Repo for comparing reads taxonomy annotations between MG-RAST and MGnify Comparison of taxonomies MG-RAST and MGnify
- MGnify
Run:
/hps/nobackup2/production/metagenomics/pipeline/tools-v4/miniconda2-4.0.5/bin/python /hps/nobackup2/production/metagenomics/production-scripts/current/mgportal/analysis-pipeline/python/pipelineInitialisation.py -s /hps/nobackup2/production/metagenomics/production-scripts/current/mgportal/analysis-pipeline/python -f recalc -l 100 -y /hps/nobackup2/production/metagenomics/pipeline/tools/miniconda2-4.0.5/bin/python -o <outdir> -p <fasta> OR <1.fq,2.fq>
Necessary files:
- taxonomy-results/SSU/SRR6367227_MERGED_FASTQ_SSU.fasta.mseq
- MG-RAST
For FASTA - run amplicon-fasta.workflow.cwl
For FASTQ - run amplicon-fastq.workflow.cwl !!! Run with interleaved fastq file !!!
Run:
- Install from GitHub
- Create venv with mini-conda
- bsub -M 5000 -Is $SHELL
- activate vent
- add path of fasta/fastq file to yaml file
- run with singularity:
cwltool --cachedir .cache --singularity --no-match-user amplicon-fastq.workflow.cwl amplicon-fastq.job.yaml
or
cwltool --cachedir .cache --singularity --no-match-user amplicon-fasta.workflow.cwl amplicon-fasta.job.yaml
Necessary files:
- amp_fq_test.440.cluster.rna97.mapping - list of clusters with all members
- amp_fq_test.440.cluster.rna97.fna - annotation of main members of cluster
Run python_comparison.py
Copy all lines after http://sankeymatic.com/build/ to web-visualiser
==============================
The comparison is doing by each level and between reads that were annotated by both pipelines. The first step is to calculate the number of reads which were annotated further than super kingdom for MGnify and MG-RAST, calculate the number of reads that have their annotation stoped on sk level for MGnify and MG-RAST. Further look only on reads that were annotated deeper than sk. Repeat for kingdom, phylum and so on.
-
MG-RAST pipeline:
Add to pipeline CWL file lines to output necessary files! MG-RAST makes annotations for main members of cluster. All members in cluster have the same taxonomy as main member. -
Kingdom
Sometimes could be absent in taxonomic trees. It seems that MG-RAST skips this level and make annotation {super kingdom, phylum, class,…}. MGnify annotates “k__”. Solution:
- add to all MG-RAST annotations prefixes “sk__, k__, and so on”

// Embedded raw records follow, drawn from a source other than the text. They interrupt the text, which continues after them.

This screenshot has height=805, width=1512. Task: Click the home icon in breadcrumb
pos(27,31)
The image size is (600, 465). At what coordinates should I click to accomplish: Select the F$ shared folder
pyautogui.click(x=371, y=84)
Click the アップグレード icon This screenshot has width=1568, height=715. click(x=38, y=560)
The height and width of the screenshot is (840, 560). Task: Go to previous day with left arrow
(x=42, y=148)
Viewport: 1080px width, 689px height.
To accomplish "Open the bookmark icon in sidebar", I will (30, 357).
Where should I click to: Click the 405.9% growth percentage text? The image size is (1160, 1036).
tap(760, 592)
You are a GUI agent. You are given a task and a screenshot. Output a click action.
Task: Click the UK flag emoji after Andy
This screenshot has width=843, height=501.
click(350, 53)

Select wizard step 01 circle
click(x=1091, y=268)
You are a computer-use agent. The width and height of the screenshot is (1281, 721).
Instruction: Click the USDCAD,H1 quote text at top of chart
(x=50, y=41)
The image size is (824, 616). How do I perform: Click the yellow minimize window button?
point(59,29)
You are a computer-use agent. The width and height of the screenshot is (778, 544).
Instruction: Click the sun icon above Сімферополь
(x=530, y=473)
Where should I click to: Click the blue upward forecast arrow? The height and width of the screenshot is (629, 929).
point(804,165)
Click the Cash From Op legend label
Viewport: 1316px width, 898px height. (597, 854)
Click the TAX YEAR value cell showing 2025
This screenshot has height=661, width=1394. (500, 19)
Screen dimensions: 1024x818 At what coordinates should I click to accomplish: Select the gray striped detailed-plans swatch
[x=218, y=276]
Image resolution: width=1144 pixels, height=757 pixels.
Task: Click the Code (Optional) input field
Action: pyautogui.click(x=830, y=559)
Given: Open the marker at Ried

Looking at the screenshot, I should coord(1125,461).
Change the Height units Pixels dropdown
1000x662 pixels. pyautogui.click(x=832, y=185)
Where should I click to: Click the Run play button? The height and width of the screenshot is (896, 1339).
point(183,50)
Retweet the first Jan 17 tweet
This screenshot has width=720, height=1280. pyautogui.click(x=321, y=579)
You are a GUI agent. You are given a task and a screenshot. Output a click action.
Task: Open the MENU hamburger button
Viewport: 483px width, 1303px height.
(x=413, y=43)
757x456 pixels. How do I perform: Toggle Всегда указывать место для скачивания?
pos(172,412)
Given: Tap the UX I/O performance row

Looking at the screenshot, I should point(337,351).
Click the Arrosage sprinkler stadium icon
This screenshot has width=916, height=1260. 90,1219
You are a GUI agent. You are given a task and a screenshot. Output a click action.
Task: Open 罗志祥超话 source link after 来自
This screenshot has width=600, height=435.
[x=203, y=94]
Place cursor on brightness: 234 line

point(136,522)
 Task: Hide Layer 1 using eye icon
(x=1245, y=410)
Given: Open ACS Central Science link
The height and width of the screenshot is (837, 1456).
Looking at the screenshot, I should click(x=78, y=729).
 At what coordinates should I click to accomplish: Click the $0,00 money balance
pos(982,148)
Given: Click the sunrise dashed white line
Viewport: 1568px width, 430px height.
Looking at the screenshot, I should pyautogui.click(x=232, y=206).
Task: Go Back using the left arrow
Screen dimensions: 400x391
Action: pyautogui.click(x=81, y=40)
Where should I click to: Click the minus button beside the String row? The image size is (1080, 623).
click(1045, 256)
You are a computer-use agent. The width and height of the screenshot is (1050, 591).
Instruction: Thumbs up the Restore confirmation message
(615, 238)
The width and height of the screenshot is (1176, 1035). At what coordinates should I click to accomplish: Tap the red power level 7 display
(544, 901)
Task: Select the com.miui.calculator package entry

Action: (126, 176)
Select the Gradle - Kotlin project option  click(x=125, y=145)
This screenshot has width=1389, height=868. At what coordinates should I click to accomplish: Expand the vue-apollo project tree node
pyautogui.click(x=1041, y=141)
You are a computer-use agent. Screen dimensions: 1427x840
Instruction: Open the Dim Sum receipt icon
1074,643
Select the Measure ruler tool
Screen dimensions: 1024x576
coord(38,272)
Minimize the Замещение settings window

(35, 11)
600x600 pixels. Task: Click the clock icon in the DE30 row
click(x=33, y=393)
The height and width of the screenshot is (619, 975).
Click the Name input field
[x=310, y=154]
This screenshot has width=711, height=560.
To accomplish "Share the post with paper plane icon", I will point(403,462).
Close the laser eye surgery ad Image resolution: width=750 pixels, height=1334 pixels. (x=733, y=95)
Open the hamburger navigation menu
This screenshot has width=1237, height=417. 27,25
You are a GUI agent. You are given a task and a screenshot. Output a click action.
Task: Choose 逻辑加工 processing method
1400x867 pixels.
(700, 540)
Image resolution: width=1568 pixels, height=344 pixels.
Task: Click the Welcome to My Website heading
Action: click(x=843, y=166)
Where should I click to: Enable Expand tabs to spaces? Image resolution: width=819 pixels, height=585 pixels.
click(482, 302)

- add empty kingdom after super kingdom to MG-RAST annotation
-
MG-RAST (class)
Sometimes MG-RAST duplicate class to further field, that do not have annotation. It is necessary to check names of fields excluding “(class)” from name. For example, NAME and NAME (CLASS) - this annotations are the same, but if we want to compare strings, they will be different. -
MG-RAST Unclassified
MG-RAST likes to annotate some fields as “unclassified came from …”. This annotations mean nothing - skip them. Be attentive with cases : sk__…;k__unclassified;p__unclassified;c_CLASSIFIED. This means that some fields absent in taxonomic tree. These cases must continue their comparison. -
MG-RAST uncultured
Skip all annotations with uncltured. -
Levenshtein distance
Some field in MGnify and MG-RAST taxonomies could be different on one/two letters: c__Fusobacteriia", "c__Fusobacteria It makes sense to calculate Levenshtein distance between lines. Lets say that annotations are different if LD > 3.